Databricks and Perplexity Co-founder Andy Konwinski Launches $100M AI Research Initiative

Andy Konwinski, a co-founder of Databricks and Perplexity, has pledged $100 million of his personal wealth to launch a new nonprofit research institute dedicated to advancing artificial intelligence in meaningful, human-beneficial ways.

The newly formed Laude Institute isn’t just another AI research lab. Instead, it’s designed more like a philanthropic investment engine, distributing funding through grants to promising researchers and labs. Its structure blends a nonprofit arm with a public benefit corporation, allowing it to pursue both academic and real-world impact.

A Powerhouse Board and Berkeley Flagship Lab

Laude’s board includes some of the biggest names in computer science and AI:

  • Jeff Dean (Google’s Chief Scientist)
  • Joelle Pineau (Meta’s VP of AI Research)
  • Dave Patterson (UC Berkeley professor and Turing Award-winning researcher)

The institute’s first major initiative is a $15 million, five-year grant to establish the AI Systems Lab at UC Berkeley, led by the highly respected Ion Stoica. Stoica, a veteran of Berkeley’s AI and cloud computing research ecosystem, also co-founded both Databricks and Anyscale.

The new lab is expected to open in 2027 and will focus on long-term AI infrastructure and systems research.

Mission: Push AI Forward, Responsibly

Konwinski said Laude’s goal is to support “research built by and for computer science researchers,” particularly work that might otherwise go unfunded due to its early-stage or long-horizon nature.

The institute’s funding strategy is split between:

  • “Slingshots” – smaller, hands-on grants for early-stage ideas
  • “Moonshots” – large-scale support for labs focused on major challenges, such as healthcare AI, scientific discovery, or civic engagement

This move appears to be a subtle critique of how many AI research labs—originally set up as nonprofits—have morphed into commercially driven entities, like OpenAI. The blurred line between nonprofit and for-profit goals has raised questions across the industry.
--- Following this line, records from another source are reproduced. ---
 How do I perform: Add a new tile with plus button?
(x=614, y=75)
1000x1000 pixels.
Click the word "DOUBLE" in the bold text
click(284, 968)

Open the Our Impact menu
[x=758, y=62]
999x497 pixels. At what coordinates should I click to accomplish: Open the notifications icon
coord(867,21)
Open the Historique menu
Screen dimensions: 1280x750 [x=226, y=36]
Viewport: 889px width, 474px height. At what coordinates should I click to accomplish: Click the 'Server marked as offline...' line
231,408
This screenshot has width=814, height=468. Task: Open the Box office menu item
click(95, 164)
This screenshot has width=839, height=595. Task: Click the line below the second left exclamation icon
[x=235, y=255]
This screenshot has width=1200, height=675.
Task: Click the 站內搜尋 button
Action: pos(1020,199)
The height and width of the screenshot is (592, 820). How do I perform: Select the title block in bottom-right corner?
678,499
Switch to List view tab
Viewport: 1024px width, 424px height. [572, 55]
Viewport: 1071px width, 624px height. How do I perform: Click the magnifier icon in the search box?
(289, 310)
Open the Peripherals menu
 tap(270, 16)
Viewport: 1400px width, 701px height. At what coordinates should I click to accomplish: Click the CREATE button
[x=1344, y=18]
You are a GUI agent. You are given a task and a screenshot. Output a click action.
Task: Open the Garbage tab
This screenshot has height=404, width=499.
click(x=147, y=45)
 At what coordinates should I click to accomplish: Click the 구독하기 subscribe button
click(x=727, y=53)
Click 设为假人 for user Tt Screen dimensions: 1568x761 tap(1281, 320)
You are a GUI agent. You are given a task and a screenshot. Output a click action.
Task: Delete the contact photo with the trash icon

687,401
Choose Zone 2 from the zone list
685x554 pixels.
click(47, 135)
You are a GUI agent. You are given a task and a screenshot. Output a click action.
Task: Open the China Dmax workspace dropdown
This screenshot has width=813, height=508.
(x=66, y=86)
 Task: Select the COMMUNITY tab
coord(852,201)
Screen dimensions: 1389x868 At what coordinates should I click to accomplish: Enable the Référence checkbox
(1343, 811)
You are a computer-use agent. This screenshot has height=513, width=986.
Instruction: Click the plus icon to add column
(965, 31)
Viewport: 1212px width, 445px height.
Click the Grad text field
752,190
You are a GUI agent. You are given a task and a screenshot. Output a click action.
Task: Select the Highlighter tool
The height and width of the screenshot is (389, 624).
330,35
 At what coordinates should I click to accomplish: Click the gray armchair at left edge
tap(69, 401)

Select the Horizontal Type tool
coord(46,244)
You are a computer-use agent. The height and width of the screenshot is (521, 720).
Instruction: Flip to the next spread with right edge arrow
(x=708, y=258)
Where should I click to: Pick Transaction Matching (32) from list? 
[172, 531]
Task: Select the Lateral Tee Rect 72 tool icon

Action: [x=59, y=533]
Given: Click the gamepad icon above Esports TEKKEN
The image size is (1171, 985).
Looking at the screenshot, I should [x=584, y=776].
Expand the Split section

Backing Research with Cash and Equity

In addition to the nonprofit institute, Konwinski also co-founded a for-profit venture fund under the Laude brand in 2024 with former NEA investor Pete Sonsini. This VC arm has already made quiet but notable moves in the AI space, including a $12 million round in AI agent infrastructure startup Arcade.

The Laude VC fund is backed by over 50 leading researchers as LPs, and Konwinski says he’s open to additional investment from other successful technologists.

Konwinski’s ability to fund such a massive initiative stems from the explosive valuations of his previous companies. Databricks hit a $62 billion valuation after raising $15.3 billion earlier this year. Just last month, Perplexity was valued at $14 billion.

A Needed Alternative in a Crowded AI Field?

As AI research becomes increasingly competitive—and often clouded by commercial incentives—Konwinski’s push to build an independent, research-first institute could help reset the tone.

With support from top academics and industry leaders, Laude may represent a new path forward: one that respects the scientific process while staying grounded in real-world impact.

Only time will tell if this blend of research idealism and strategic investment can deliver on its promise—but in a field as fast-moving as AI, that kind of bet might be exactly what’s needed.